A questa svolta culturale ed operativa contribuisce in modo rilevante il progetto “Lavorare per conoscere. Conoscere per lavorare”, promosso dall’associazione Diesse Lombardia - Centro per la formazione e l’aggiornamento degli insegnanti, con il finanziamento e il patrocinio della Direzione Generale dell’Istruzione, Formazione e Lavoro della Regione, che nell’anno scolastico 2008/2009 vedrà impegnati insegnanti e studenti di 350 enti, comprendenti scuole secondarie di I e II grado e centri di istruzione e formazione professionale. La proposta didattica elaborata da Diesse, che verrà presentata anche a Varese, Lecco, Cremona e Brescia, ha lo scopo di promuovere la cultura del lavoro nella scuola, di aiutare gli insegnanti a superare un’idea del sapere solo teorico, di coinvolgere gli allievi nell’elaborazione dei progetti per sviluppare autonomia e responsabilità, di far conoscere ai ragazzi la realtà lavorativa del proprio territorio.
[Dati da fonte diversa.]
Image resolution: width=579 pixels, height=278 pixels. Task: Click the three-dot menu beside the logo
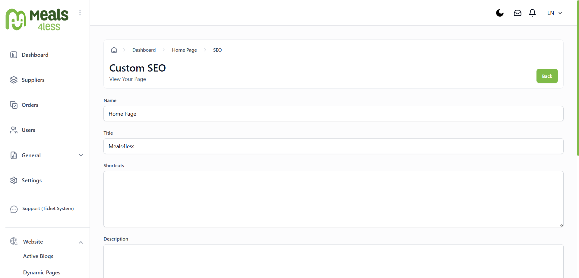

Alla presentazione di questo progetto a Milano (avvenuta lunedì 21 aprile nell’Auditorium Don Bosco) sono intervenuti due testimoni eccellenti della cultura d’impresa come François Michelin, presidente onorario della storica fabbrica di pneumatici di Clermont Ferrand e Giuseppe Angelico, amministratore delegato della Ceccato Spa.
“Con la partecipazione a questo progetto – ha dichiarato nel corso del suo intervento Gianni Rossoni, Assessore all’Istruzione, Formazione e Lavoro – la Regione Lombardia vuole riaffermare il suo grande impegno nel campo dell’istruzione-formazione e del lavoro, inteso come fattore di sviluppo personale e culturale, elemento per l'inclusione sociale e veicolo di espressione della società lombarda. Con questa esperienza vogliamo suscitare l’interesse dei giovani per lo studio e il lavoro, valorizzando la collaborazione tra gli insegnanti e le imprese”.
Alle classi che parteciperanno al progetto saranno forniti testi inediti - di natura letteraria, filosofica, storica, artistica, giuridica ed economica – che documentano tre specifiche dimensioni: il lavoro come espressione della creatività umana (dominio dell’uomo sulla natura, invenzione di nuovi prodotti e di nuove tecnologie), come processo di emancipazione dell’uomo (affermazione di sé nella comunità umana; superamento di forme di sfruttamento e di ingiustizia sociale), come fonte di solidarietà sociale (interdipendenza, collaborazione, cooperazione).